- [Kaynak metin]

☆ ☆ ☆ ☆ ☆

Esas No: 2021/14235
Karar No: 2022/16037
Karar Tarihi: 11.10.2022
Yargıtay 11. Ceza Dairesi 2021/14235 Esas 2022/16037 Karar Sayılı İlamı
11. Ceza Dairesi 2021/14235 E. , 2022/16037 K.Özet:
Ağır Ceza Mahkemesi tarafından verilen 2021/14235 E. - 2022/16037 K. numaralı kararda, sanıkların bilişim sistemleri ve bankaları kullanarak dolandırıcılık ve sahtecilik suçları işlediği belirtilmiştir. Dosyada yer alan birleştirme kararı sonrasında şikayetçi olarak katılan kişilerin duruşmaya çağrılmadığı ve hükmü temyize hak ve yetkisi olan şikayetçi ...'nin davaya katılması gerektiği belirtilmiştir. Kararda, bir sanık hakkında verilen beraat hükümlerine, diğer sanık hakkında verilen mahkumiyet hükümlerine yönelik vekalet ücreti ile sınırlı olduğu belirtilen kararlar bozulmuştur. Ayrıca, dolandırıcılık suçundan verilen adli para cezasının belirlenmesinde eksik bir tespit yapıldığı ve kazanılmış haklarının saklı tutulması gerektiği belirtilmiştir. Diğer yandan, suça konu çeklerin tarihleri de dikkate alınarak olağanüstü dava zamanaşımının gerçekleştiği ve sanıklar hakkındaki kamu davalarının düşmesine karar verilmiştir. Kararda yer alan kanun maddeleri ise şu şekildedir: 5237 sayılı TCK'nin 66/1-e ve 67/4, 1412 sayılı CMUK'nin 223/8, 237/2 ve 238, ve 5320 sayılı Kanun'un 8/1.
"İçtihat Metni"

☆ ☆ ☆ ☆ ☆

- [Veri kümesi]
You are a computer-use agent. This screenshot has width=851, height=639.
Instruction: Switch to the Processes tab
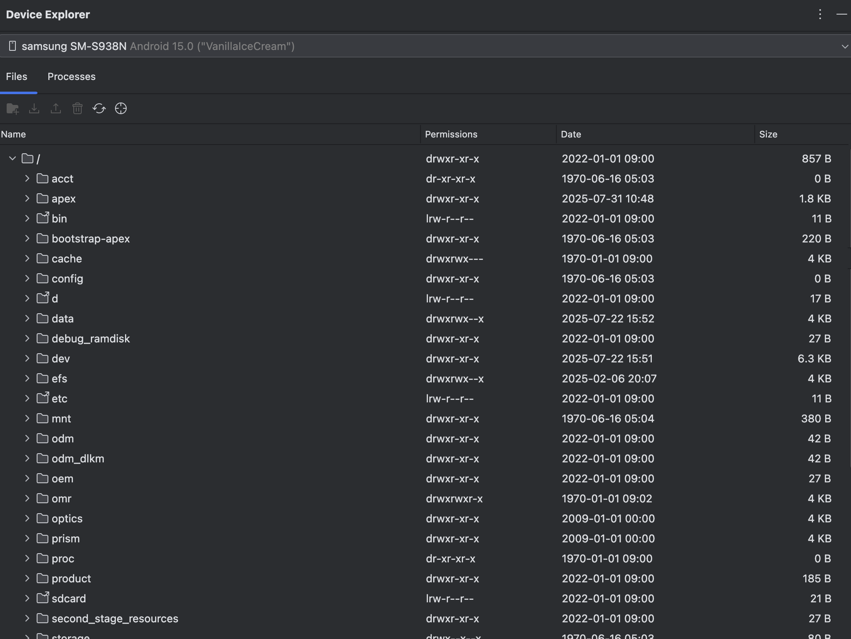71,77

☆ ☆ ☆ ☆ ☆

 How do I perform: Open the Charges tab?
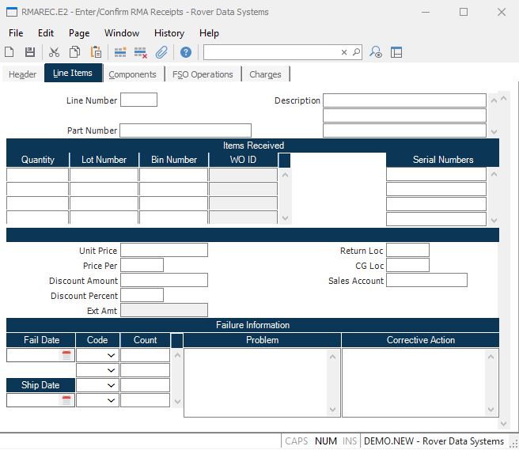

☆ ☆ ☆ ☆ ☆

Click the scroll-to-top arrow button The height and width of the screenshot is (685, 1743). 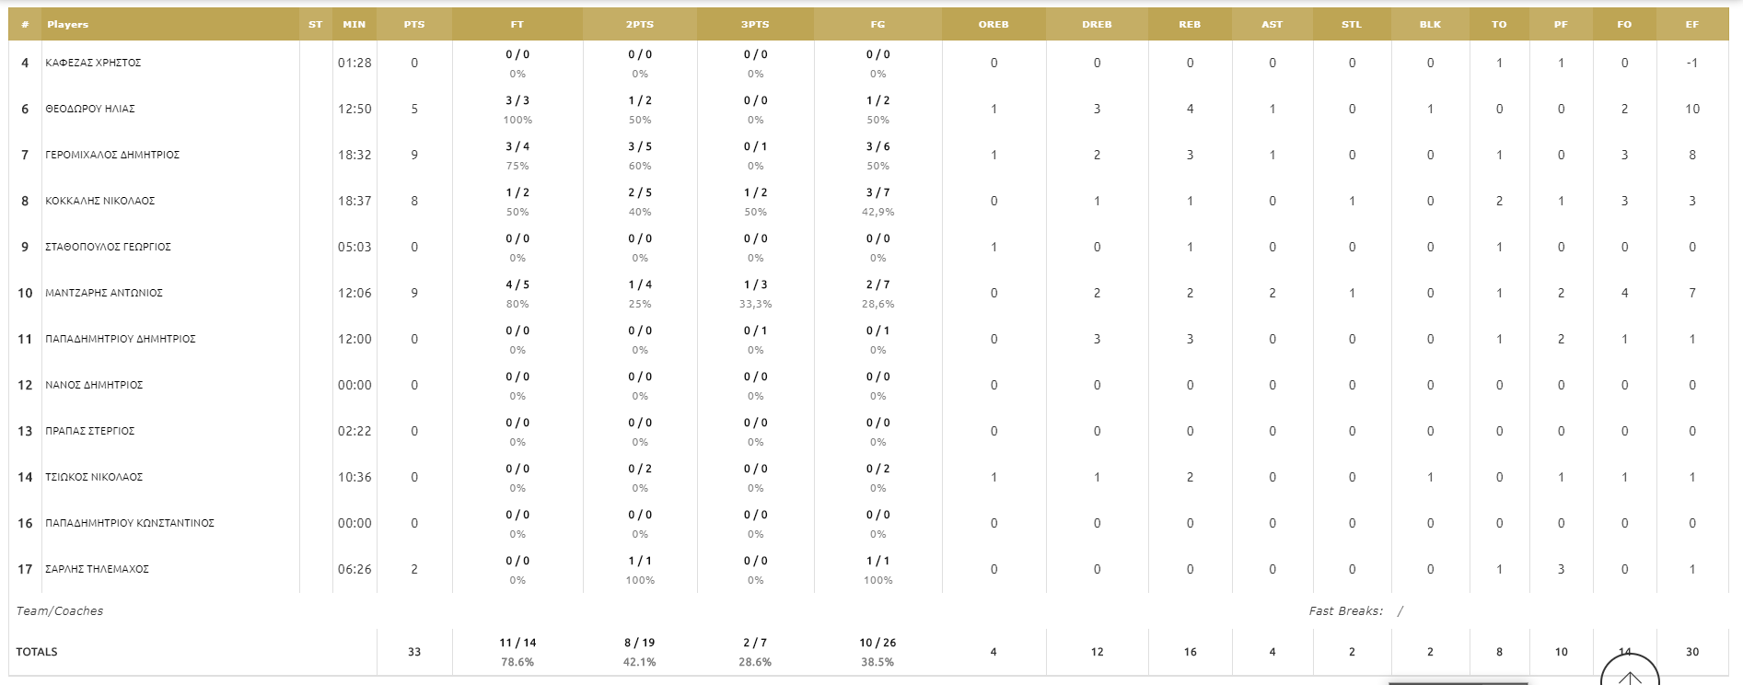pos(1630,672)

☆ ☆ ☆ ☆ ☆

- [Verilen görev]
Yargıtay kararına göre şu soruları yanıtlayın:
1. Karar tarihi nedir?
2. Sanıkların hangi suçları işlediği belirtilmiştir?
3. Sanıklar hakkındaki kamu davalarının düşmesine neden karar verilmiştir?
Bu işi yapmak için verilere bakmanız gerekmiyor.

- [Yazılı çözüm]
1. 11.10.2022
2. Bilişim sistemleri ve bankaları kullanarak dolandırıcılık ve sahtecilik suçları.
3. Suça konu çeklerin tarihleri de dikkate alındığında olağanüstü dava zamanaşımı gerçekleştiği için.